__PASSAGE GIVEN__
The Great War: stories inspired by objects from
the First World War
(Walker Books, 2014)
304 pages,
with full page black and white illustrations by Jim Kay; 11 stories
by David Almond, John Boyne, Tracy Chevalier, Ursula Dubosarsky, Timothée de
Fombelle, Adèle Geras, A.L. Kennedy, Tanya Lee Stone, Michael Morpurgo, Marcus
Sedgwick and Sheena Wilkinson.
Subjects:
World War One, England, France, short stories (Year 5-8)
Synopsis
This anthology
contains stories by English, American, French, Irish and
Australian authors. Each author uses a particular
object as the inspiration for a story about the First World War. The objects include
items belonging to individual soldiers – a helmet, a writing case, a compass.
Some are printed material: sheet music, school magazines, a recruitment
poster. There is a French toy soldier,
the nose from a Zeppelin bomb and a Victoria Cross and a Princess Mary gift box. One of my favourite items was a hand-painted
war time butter dish.
Some stories
are set in the present day (a school history trip to the battlefields), others
in the past. A number of them have girls as the main characters. One is a sort of ghost story. One is written
as a poem. Many are firmly based in family life. As in all anthologies, some stories work
better than others, but all are of a very high standard.
The pages at the end
of the book contain biographical information about the contributors and
pictures of their chosen objects. From the picture credits, you can work out
where most of the objects come from (many are held in the Imperial War Museum),
but I would have liked some more information about how the authors chose the
object they wrote about. (This article in the Guardian shows some of the objects.)
About the illustrator
Interesting
random facts: Jim Kay won the Kate Greenaway Medal in 2012 for his
illustrations for A monster calls by
Patrick Ness and was chosen by J.K. Rowling to illustrate the full-colour
editions of the Harry Potter series. Here they are!

__GIVEN EXERCISE 1__
Print the stretch of the review from "About the illustrator" through "Here they are!".
__GIVEN EXERCISE 2__
Answer these from the review:
(a) How many pages does the book have?
(b) Where are many of the objects held, according to the picture credits?
(c) What medal did Jim Kay win in 2012?
__GIVEN EXERCISE 3__
Sum up the review in two sentences.
The lines after this point are separate from the review.

__DATA SECTION__

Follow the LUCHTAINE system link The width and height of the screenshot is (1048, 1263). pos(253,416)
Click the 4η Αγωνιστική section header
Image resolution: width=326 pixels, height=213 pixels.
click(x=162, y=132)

__FULL RESPONSE 1__
About the illustrator
Interesting
random facts: Jim Kay won the Kate Greenaway Medal in 2012 for his
illustrations for A monster calls by
Patrick Ness and was chosen by J.K. Rowling to illustrate the full-colour
editions of the Harry Potter series. Here they are!

__FULL RESPONSE 2__
(a) 304 pages
(b) The Imperial War Museum
(c) The Kate Greenaway Medal

__FULL RESPONSE 3__
The Great War is an anthology of 11 stories by English, American, French, Irish and Australian authors, each inspired by an object from the First World War, such as a helmet, a recruitment poster or a Princess Mary gift box. Some stories are set in the present day and others in the past, and while some work better than others, all are of a very high standard.